— Он вообще старался не проявлять, особенно на первых порах, свои чувства, свое отношение к чему-то, — вспоминает Елена Александровна Рыбина. — И вот еще тоже первые годы, когда была общая столовая, когда появлялись некоторые люди в экспедиции, — нормальные, хорошие люди, киношники какие-нибудь или археологи старшие, которые в Новгороде бывали, Зализняку с ними не очень комфортно было в общении. И я у него была такой стеной, закрывая, так сказать, общение. Вот очень хорошо помню, как сидим за длинным столом в столовой — я обязательно должна была сидеть с той стороны Зализняка: то есть он, потом я, а дальше уже все остальные.
«Отрыв от земли при взлете»
«Похоже на то, что „дальние страны“ мне дороже, чем гайдаровским ребятам в 11 лет», — написал Зализняк маме из Парижа 25 марта 1957 года.
На вопрос, что Андрей Анатольевич любил больше всего, Анна Зализняк отвечает:
— Он любил прогулки по Европе.
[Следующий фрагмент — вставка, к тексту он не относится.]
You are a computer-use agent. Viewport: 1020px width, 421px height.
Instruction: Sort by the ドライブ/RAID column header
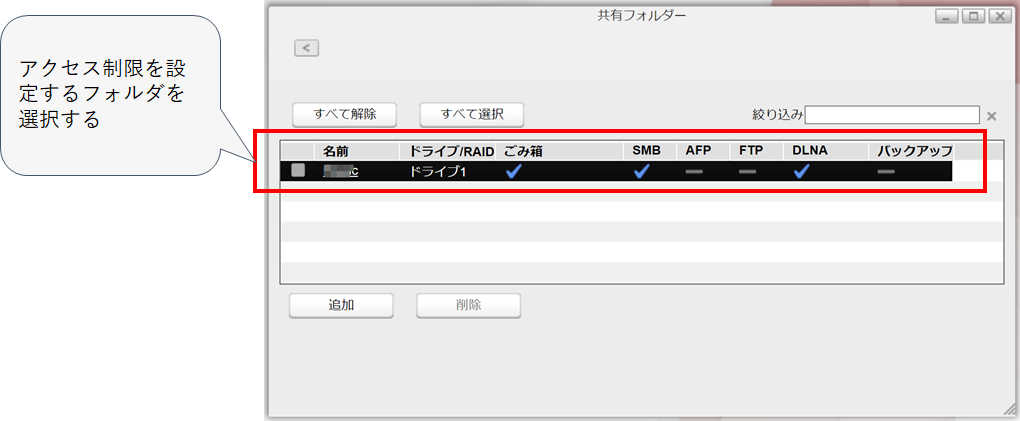tap(446, 151)
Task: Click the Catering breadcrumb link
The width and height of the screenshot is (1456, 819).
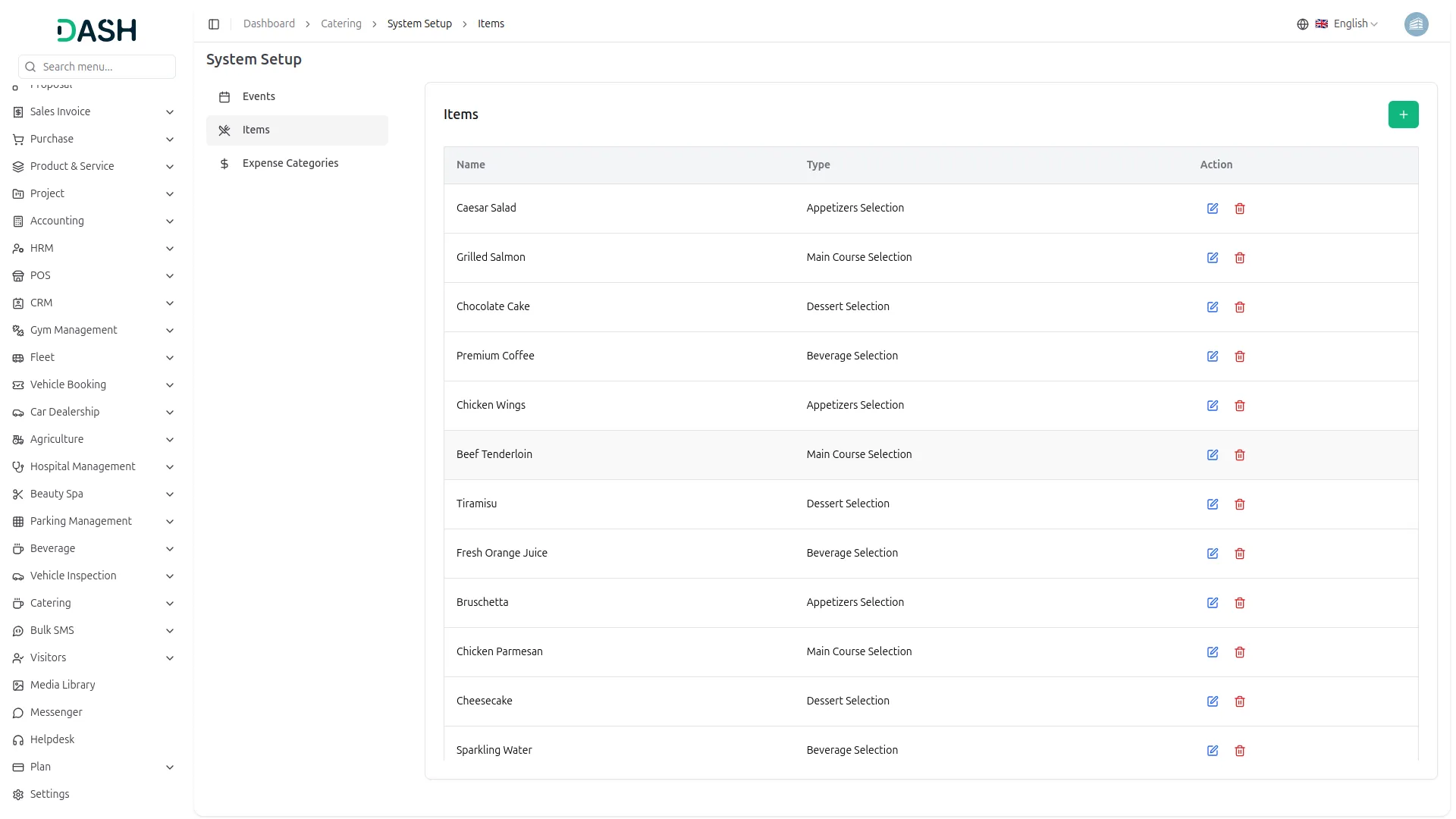Action: (340, 24)
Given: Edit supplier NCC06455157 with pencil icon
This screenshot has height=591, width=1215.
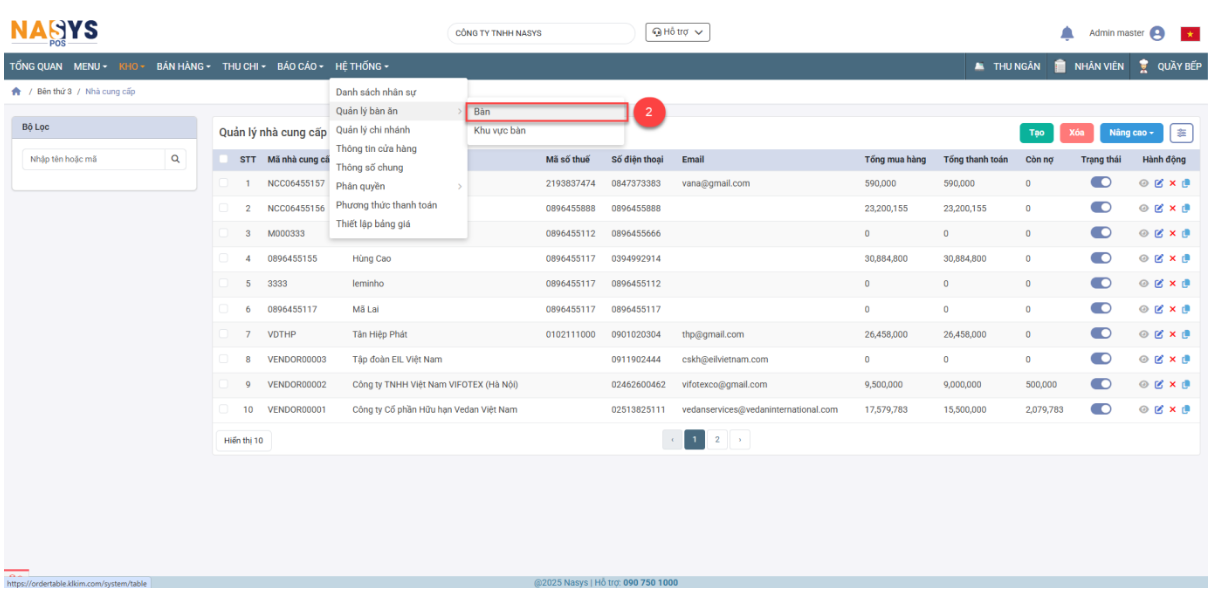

Он вообще любил путешествовать, любил смотреть, как и я. Смотреть по сторонам. Чтобы пейзаж менялся за окном. Смотреть на ландшафт. Вот когда построили МЦК, мы с папой — я ему предложила — проехали по всему кругу. Мы смотрели, где проходит эта дорога и что там. Это было очень увлекательно. Папа вообще очень был увлечен этой стройкой. Даже ходил специально смотреть на нее с моста.
«В конце 1980-х годов прошлого века, когда рухнул „железный занавес“ и поездки за границу стали свободными, Зализняк часто и подолгу бывал в Европе. Его ежегодно приглашали читать лекции как разовые, так и в течение семестра в университетах Швейцарии, Германии, Италии, Франции. Он был штатным профессором Женевского университета. Так же, как и в свое первое пребывание в Европе, А.А. вел записи, — пишет Елена Рыбина в предисловии к книге А. А. Зализняка „Прогулки по Европе“. — Возвращаясь из поездок, он часто делился своими впечатлениями, вспоминал и свое пребывание в Париже в 1950-е годы. А случалось с ним всякое. Поскольку А. А. ездил в Европу и передвигался по ней только на поездах, часто со многими пересадками, нередко в его путешествиях происходили разные казусы, иногда ситуации бывали драматичными, но обо всем А.А. рассказывал с присущим ему чувством юмора, легкой иронией».
Запись Зализняка от 14 февраля 1990 года:
Флоренция. Сегодня в 16 часов мне предстоит делать свой доклад (о берестяных грамотах). Когда заранее обсуждали с Франческой [99]
язык, она сказала: «По-русски не очень хорошо — там будут не только слависты». Я предложил французский. «Ну кто же у нас сейчас знает французский, — сказала Франческа, — разве что какие-нибудь старые дамы». — «Ну, тогда английский». — «Английский, конечно, можно. Но у нас все-таки не очень любят слушать доклады по-английски. По-итальянски всем было бы приятней». И вот я взялся (еще во Франции) за амбициозную задачу изготовить письменный текст доклада по-итальянски. Сидел с плохоньким франко-итальянским словарем, с трудом отысканным в Эксе.<…> Как условились, я зашел перед докладом к Франческе, чтобы идти на доклад вместе. Они дает мне последние наставления: «Единственное, что важно, — чтобы доклад был не дольше 50 минут; 51-й минуты не должно быть». <…> Трудно представить, какой меня охватил ужас. Я как-то совсем забыл обсудить вопрос о длине доклада и подготовил текст на добротную студенческую пару — часа на полтора, если не два. И вот я узнаю об этом страшном лимите за пятнадцать минут до начала. Как быть? Обрубить не глядя весь конец, когда кончится время? Выкидывать целые страницы из середины? Пытаться сокращать на ходу каждую фразу? Так ничего и не решив, оказался уже перед слушателями.
Положил перед собой часы и начал читать написанный текст. Стресс с каждой фразой нарастал — от ощущения, что я загоняю себя в ловушку. Бессознательно стала увеличиваться скорость. Чувство погони не отпускало. А у меня все еще даже не перевернута первая страница! И вдруг в какой-то момент осознал, что уже не иду по письменному тексту, а говорю что-то от себя. Это было похоже на отрыв от земли при взлете — только момент отрыва я от волнения не заметил. И дальше этот неустойчивый полет продолжался, причем все время с той же подхлестнутой скоростью — уже не потому, что боялся не уложиться, а от инстинктивного чувства, что останавливаться и даже замедляться нельзя, что от паузы чудо может исчезнуть.
ААЗ разбирает оборот грамоты №724, которая была найдена в 1990 году; июль 1991 года.